Considering the activation of mammalian target of rapamycin (mTOR) signal after SCI regulates various physiological and pathological processes,³¹ we further tested the role of mTOR signaling pathway. Compared with Sham group, the ratio of p-mTOR and mTOR was decreased significantly, which indicated that the autophagy was initiated after SCI. The phosphorylation level continued to decrease in EX-4 group, compared with SCI group (Figure 7A,C). In the vitro model of SHSY5Y cells, the phosphorylation level was decreased significantly in EX-4 group compared with H₂O₂ group (Figure 7B,D), which was consistent with the results in vivo.

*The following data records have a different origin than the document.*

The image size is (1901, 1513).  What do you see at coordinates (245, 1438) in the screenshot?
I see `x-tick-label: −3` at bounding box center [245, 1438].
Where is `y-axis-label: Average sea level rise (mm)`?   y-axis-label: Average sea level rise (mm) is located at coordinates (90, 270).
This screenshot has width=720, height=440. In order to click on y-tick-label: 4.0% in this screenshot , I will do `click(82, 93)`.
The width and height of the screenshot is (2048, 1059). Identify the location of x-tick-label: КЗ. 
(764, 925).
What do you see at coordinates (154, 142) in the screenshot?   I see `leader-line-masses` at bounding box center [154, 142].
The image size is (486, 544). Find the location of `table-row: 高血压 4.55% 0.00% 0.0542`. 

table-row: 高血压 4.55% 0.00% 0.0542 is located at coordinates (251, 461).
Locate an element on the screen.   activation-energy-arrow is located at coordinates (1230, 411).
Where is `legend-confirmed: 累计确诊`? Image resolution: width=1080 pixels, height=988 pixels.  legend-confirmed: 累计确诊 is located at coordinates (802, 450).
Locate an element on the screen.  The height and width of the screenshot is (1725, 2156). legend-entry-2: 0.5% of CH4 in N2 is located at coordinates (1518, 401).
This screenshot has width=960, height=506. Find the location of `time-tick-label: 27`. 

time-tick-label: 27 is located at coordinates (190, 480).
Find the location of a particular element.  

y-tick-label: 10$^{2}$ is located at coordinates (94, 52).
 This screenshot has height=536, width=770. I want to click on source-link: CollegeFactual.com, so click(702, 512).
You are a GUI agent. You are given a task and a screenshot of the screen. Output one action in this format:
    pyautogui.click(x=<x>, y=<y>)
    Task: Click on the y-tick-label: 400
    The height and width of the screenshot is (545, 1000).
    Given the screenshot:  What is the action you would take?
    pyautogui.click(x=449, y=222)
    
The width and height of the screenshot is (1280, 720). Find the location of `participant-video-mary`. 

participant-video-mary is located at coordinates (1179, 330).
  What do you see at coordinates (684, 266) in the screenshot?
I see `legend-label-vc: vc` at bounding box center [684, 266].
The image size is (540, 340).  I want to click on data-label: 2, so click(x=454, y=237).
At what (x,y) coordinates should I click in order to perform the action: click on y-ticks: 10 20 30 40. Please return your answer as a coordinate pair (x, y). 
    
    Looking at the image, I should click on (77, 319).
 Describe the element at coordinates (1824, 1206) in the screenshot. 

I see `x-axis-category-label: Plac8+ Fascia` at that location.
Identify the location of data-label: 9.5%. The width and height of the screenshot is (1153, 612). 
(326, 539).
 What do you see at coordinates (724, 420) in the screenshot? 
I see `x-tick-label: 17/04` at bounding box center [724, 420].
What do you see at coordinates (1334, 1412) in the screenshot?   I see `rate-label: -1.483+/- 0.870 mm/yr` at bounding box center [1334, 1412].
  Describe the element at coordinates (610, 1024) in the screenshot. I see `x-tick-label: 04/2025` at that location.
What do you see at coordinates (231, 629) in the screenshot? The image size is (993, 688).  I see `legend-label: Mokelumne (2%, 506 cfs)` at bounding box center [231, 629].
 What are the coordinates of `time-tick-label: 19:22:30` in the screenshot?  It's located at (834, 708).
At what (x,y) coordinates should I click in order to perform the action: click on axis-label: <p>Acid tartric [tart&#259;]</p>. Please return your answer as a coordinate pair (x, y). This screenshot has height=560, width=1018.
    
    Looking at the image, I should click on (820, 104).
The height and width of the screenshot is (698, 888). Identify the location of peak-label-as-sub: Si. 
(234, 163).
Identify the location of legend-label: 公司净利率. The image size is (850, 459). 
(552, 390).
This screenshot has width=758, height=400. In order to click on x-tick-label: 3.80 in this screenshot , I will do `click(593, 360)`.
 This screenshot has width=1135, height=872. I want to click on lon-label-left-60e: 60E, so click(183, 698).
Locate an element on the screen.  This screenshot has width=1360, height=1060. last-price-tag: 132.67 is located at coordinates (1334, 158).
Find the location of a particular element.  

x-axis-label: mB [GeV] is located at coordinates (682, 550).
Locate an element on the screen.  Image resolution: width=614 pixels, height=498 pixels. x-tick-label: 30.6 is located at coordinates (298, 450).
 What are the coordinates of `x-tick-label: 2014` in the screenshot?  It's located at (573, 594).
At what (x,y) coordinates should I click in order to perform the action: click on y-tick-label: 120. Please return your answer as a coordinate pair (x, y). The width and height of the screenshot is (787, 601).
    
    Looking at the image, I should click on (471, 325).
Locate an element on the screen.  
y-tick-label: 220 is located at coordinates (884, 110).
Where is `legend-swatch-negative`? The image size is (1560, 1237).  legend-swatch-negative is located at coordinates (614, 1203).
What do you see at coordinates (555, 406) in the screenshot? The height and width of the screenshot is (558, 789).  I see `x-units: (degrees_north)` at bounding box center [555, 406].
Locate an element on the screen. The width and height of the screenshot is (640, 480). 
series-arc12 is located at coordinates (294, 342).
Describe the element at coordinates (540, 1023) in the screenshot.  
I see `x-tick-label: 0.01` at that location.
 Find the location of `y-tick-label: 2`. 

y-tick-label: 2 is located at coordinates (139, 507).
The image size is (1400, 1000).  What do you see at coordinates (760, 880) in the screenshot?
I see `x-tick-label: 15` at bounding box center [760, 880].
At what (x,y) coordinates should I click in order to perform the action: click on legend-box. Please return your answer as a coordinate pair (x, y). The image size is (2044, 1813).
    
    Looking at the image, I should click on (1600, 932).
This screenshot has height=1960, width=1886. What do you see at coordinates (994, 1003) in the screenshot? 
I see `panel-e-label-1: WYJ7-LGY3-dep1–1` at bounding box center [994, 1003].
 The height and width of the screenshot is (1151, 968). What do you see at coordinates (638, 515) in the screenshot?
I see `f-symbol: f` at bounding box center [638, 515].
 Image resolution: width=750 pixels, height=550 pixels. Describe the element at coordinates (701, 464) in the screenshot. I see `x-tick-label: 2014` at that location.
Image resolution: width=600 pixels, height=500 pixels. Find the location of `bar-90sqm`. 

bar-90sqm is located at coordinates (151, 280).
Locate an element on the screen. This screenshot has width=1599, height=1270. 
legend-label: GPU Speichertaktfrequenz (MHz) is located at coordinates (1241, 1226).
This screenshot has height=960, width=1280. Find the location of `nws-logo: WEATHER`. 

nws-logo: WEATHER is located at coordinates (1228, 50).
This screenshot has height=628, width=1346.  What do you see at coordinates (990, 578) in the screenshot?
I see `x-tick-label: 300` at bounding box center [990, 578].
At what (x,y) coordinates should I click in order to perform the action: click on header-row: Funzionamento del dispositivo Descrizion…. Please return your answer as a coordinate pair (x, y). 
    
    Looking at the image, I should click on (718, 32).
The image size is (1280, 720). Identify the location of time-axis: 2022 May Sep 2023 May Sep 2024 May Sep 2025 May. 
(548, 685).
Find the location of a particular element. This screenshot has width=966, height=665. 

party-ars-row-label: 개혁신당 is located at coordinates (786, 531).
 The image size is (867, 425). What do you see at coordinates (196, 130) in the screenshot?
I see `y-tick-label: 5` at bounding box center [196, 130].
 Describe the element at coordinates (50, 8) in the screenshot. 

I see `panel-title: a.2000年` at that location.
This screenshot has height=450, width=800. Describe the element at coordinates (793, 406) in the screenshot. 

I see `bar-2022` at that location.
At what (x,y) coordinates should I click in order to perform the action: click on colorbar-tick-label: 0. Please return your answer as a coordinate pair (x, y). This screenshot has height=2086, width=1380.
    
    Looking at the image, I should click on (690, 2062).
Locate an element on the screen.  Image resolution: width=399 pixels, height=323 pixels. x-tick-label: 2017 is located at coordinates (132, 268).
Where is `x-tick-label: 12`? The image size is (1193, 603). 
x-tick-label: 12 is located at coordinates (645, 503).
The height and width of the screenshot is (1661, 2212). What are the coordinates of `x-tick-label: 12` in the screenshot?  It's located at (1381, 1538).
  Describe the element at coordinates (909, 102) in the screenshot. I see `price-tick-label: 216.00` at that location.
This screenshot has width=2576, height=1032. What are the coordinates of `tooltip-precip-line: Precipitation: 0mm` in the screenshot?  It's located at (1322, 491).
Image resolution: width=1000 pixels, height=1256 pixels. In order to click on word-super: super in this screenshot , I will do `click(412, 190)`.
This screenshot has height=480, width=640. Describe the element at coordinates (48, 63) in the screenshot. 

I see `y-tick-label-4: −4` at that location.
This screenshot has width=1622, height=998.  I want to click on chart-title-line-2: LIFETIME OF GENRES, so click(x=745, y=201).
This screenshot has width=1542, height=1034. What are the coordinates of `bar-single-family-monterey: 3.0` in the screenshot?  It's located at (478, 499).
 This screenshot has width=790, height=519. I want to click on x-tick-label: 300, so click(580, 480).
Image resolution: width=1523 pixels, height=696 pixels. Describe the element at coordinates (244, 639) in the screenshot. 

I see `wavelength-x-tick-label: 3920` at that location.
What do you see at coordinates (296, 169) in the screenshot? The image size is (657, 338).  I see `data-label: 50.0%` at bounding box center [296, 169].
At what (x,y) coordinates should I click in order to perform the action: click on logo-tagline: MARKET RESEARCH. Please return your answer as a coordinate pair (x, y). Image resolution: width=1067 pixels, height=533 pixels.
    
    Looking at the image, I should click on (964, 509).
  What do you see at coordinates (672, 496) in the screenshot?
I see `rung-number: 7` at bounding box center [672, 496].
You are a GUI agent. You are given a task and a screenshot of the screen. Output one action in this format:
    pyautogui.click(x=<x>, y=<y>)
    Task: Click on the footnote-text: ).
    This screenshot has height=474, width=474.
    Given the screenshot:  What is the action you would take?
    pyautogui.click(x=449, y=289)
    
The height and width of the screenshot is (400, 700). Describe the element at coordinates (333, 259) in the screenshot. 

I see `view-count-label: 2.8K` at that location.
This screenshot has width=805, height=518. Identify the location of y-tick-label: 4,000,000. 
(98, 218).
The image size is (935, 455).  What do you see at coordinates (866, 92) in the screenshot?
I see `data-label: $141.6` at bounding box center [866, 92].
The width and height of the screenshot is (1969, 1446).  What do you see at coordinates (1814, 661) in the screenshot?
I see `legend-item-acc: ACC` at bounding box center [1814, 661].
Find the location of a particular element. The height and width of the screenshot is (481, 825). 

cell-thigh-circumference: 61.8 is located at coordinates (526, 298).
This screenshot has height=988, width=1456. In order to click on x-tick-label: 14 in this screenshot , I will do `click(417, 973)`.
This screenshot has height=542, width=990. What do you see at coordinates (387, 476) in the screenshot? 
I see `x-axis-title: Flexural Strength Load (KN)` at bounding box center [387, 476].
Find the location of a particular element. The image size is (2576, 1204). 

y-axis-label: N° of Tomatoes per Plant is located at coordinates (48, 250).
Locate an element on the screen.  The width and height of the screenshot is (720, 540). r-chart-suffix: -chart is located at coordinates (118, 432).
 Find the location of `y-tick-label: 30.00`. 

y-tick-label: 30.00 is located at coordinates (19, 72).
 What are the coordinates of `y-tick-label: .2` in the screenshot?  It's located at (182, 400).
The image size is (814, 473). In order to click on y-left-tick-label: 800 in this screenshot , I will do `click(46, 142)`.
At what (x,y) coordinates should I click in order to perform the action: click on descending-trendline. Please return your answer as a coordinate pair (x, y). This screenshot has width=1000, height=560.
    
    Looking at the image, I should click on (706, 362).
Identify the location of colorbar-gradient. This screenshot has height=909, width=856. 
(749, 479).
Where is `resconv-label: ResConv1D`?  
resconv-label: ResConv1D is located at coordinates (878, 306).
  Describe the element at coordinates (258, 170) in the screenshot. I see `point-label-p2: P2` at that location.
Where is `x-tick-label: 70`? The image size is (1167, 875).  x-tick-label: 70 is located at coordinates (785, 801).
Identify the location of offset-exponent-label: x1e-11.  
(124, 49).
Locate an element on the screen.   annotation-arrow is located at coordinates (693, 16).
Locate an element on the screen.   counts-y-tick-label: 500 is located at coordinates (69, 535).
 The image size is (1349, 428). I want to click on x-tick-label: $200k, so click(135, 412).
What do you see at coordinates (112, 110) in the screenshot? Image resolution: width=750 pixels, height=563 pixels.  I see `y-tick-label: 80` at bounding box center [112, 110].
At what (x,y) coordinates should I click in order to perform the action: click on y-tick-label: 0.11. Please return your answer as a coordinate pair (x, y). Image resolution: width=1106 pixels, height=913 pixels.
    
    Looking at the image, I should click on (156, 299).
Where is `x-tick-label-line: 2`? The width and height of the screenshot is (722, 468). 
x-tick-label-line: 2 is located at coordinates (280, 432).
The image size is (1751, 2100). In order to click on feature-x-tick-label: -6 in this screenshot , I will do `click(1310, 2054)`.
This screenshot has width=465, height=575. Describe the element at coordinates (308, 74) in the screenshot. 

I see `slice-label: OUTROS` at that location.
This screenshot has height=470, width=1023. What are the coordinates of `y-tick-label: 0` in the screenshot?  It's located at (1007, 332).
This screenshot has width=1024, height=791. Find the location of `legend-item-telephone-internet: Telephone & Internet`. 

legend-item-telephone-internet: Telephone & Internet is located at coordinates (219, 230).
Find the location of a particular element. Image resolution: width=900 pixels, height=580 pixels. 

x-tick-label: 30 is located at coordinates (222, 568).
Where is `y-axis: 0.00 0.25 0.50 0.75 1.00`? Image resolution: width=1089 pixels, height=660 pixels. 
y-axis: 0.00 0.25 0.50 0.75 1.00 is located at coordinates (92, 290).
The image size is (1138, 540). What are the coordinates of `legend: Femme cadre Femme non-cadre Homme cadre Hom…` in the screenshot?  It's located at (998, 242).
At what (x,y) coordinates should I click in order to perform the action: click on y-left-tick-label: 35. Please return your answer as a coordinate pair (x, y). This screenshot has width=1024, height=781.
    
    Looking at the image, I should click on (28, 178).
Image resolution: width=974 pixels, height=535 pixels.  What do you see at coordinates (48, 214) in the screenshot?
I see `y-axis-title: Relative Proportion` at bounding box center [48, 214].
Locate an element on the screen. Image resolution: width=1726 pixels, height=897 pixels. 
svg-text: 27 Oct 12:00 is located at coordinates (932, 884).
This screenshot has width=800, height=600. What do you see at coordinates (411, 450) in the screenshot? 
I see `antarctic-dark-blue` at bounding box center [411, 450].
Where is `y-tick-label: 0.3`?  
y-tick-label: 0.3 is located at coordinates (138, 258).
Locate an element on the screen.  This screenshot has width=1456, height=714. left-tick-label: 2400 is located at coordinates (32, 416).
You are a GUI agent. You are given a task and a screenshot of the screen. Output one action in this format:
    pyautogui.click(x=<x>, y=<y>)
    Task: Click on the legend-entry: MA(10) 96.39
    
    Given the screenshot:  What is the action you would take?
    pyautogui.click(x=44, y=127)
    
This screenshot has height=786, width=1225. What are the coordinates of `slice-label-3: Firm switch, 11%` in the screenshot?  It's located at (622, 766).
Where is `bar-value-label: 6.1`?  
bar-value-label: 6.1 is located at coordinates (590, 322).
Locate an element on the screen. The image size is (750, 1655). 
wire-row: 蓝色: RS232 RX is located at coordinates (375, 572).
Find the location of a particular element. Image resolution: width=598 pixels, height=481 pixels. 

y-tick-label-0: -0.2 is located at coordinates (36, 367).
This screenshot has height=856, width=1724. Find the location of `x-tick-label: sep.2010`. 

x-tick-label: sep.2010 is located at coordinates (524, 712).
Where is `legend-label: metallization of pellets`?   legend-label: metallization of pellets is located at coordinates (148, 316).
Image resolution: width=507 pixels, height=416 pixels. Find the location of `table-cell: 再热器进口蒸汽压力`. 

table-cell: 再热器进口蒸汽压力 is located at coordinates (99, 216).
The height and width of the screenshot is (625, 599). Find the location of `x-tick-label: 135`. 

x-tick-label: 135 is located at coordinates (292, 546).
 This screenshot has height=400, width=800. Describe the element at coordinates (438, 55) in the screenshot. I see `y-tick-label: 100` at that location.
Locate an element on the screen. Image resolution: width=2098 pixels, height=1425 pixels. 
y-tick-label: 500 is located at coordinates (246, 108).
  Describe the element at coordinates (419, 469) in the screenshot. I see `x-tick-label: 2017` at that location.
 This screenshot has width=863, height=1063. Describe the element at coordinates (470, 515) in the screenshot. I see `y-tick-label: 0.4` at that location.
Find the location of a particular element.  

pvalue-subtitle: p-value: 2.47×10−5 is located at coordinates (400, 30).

MHY1485, a mTOR agonist, upregulated mTOR phosphorylation level and the expressions of RIPK3 and MLKL compared with EX-4 group (Figure 7E,F). These results indicated that the process of necroptosis of spinal cord neurons was inhibited with EX-4 by downregulating the phosphorylation of mTOR. The mRNA level of mTOR was downregulated, which may be related to the increased phosphorylation level of mTOR in MHY group (Figure 7G). The lysosomal membrane permeability of SHSY5Y cells was detected by AO staining. Compared with Con group, LMP in H₂O₂ group was significantly increased. In EX-4 group, lysosomal LMP decreased significantly after EX-4 treatment. The therapeutic effect of EX-4 was inhibited after MHY administration, indicating that EX-4 reduced LMP by inhibiting mTOR phosphorylation (Figure 7H,I). These results indicated that the recovery of lysosomal function was promoted with EX-4 by inhibiting the phosphorylation process of mTOR and reducing LMP, which promoted the degradation of necroptosis-related proteins and reduced their recruitment and phosphorylation level.